• _Stored items_
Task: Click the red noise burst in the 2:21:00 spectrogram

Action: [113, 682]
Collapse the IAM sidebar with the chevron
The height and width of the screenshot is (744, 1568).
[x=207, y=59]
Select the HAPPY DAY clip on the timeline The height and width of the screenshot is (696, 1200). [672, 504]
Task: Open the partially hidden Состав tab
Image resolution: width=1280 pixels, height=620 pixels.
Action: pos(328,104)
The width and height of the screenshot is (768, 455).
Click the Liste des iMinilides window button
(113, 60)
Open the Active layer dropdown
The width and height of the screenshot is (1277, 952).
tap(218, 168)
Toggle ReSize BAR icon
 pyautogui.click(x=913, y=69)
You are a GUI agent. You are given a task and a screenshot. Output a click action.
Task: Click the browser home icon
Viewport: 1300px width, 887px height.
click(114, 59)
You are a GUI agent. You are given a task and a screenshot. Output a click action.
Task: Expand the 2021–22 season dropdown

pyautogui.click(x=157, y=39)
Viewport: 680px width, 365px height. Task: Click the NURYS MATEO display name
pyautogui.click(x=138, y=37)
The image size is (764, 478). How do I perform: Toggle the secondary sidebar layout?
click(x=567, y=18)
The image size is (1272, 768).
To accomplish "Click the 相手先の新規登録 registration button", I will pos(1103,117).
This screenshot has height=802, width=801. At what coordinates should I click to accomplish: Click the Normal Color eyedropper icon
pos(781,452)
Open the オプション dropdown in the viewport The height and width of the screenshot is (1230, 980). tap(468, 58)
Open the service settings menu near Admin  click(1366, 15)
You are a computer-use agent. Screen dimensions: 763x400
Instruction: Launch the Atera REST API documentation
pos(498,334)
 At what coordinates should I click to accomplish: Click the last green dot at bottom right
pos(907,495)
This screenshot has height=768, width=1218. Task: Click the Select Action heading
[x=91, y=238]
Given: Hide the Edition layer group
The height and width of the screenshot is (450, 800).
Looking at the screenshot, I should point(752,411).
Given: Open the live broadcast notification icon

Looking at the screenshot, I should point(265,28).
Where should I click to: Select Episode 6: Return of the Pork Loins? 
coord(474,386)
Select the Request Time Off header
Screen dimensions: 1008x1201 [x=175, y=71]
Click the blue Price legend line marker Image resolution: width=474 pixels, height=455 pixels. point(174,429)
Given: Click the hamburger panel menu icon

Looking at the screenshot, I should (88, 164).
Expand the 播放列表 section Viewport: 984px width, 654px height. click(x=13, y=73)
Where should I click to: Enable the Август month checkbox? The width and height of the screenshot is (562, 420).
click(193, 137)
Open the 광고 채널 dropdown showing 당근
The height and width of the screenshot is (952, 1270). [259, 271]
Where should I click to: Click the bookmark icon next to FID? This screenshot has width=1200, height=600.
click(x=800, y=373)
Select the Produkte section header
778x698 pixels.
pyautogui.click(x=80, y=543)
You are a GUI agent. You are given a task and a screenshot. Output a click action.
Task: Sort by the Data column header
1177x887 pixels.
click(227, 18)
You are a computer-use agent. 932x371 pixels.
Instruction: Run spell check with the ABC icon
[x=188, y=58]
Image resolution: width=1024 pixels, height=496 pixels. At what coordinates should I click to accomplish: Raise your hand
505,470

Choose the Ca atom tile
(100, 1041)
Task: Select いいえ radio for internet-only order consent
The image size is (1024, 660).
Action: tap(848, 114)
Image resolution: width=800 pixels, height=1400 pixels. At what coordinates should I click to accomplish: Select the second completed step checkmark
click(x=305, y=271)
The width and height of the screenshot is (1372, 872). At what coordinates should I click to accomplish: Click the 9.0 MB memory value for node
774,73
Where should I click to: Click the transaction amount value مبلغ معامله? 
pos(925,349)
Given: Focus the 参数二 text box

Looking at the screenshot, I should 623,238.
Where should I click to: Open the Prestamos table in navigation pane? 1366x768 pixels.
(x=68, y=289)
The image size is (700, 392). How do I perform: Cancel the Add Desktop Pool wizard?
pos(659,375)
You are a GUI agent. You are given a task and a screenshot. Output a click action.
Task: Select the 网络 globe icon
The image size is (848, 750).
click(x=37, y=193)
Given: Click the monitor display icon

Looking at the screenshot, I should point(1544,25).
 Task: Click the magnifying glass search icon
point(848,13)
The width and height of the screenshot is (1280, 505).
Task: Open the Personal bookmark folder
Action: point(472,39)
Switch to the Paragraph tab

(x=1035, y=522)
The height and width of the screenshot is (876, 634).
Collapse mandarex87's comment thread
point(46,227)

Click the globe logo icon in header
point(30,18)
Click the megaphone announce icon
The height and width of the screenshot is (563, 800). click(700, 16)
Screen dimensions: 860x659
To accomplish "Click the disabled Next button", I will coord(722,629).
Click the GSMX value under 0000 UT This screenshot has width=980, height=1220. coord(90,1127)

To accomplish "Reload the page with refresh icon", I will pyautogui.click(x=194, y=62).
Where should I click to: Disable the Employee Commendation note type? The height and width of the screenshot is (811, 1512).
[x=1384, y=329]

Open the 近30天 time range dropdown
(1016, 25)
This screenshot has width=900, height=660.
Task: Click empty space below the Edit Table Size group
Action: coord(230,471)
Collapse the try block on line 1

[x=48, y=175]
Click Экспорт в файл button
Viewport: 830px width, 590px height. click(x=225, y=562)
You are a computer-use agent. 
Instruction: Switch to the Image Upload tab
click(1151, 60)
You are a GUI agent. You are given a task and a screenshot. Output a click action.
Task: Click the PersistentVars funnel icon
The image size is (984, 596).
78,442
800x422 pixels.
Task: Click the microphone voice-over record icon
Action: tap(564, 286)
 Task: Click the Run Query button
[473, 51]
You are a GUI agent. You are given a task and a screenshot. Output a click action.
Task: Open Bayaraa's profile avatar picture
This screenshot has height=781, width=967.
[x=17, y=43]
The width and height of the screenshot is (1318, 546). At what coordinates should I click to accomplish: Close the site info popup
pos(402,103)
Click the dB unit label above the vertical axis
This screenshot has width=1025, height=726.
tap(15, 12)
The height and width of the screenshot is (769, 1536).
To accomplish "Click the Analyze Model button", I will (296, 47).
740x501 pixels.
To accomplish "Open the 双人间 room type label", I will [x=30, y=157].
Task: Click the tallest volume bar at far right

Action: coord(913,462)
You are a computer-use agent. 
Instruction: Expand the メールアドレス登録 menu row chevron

• _ASSIGNED TASK_
Find every line in the records that contains the word "section"; copy those lines.

• _ANSWER TO THIS TASK_
Expand the 播放列表 section Viewport: 984px width, 654px height. click(x=13, y=73)
Select the Produkte section header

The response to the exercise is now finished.